> **ACTIVITY**
In the data that follows, count the lines where "list" appears, and write only the number.

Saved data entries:
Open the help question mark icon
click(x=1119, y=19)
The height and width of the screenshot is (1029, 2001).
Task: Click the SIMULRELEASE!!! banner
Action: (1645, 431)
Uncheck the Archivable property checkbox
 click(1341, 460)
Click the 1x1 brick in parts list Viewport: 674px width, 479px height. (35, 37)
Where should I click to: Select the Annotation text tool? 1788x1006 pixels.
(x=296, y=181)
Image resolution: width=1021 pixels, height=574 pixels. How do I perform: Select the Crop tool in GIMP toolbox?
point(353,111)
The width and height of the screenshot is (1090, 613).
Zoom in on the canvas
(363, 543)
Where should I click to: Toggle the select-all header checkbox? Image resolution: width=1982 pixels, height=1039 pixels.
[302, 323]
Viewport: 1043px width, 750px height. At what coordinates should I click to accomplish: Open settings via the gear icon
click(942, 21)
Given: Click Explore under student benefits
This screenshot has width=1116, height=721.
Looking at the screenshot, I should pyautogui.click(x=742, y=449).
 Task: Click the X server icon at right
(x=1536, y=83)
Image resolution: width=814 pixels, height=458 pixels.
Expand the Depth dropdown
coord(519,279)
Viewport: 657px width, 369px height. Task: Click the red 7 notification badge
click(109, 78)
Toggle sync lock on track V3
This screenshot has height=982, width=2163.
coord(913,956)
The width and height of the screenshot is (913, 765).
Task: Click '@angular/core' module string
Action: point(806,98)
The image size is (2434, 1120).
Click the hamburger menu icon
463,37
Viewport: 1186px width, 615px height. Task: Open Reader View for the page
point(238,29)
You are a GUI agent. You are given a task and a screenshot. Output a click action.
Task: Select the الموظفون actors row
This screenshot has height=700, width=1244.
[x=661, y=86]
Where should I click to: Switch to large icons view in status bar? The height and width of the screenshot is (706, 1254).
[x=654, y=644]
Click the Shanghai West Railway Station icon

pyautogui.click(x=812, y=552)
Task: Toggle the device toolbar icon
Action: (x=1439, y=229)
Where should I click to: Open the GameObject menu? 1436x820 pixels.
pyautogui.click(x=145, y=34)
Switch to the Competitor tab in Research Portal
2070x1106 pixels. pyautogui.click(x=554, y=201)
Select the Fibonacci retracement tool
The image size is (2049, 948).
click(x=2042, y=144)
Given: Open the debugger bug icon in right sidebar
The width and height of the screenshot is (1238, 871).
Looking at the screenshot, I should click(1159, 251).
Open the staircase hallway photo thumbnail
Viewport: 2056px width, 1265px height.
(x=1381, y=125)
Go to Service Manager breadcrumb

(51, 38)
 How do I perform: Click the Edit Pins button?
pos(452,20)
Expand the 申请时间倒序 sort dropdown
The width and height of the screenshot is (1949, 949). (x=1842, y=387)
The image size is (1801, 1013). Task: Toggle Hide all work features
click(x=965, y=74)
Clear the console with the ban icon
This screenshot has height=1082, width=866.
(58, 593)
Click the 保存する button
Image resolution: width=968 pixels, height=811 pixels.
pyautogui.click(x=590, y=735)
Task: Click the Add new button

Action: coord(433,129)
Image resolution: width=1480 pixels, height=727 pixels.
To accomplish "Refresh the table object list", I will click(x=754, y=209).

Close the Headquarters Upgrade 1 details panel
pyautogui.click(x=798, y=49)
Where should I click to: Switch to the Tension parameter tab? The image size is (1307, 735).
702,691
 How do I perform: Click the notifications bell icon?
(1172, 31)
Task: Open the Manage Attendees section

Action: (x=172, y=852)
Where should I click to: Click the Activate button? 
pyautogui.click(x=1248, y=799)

> **WRITTEN SOLUTION**
2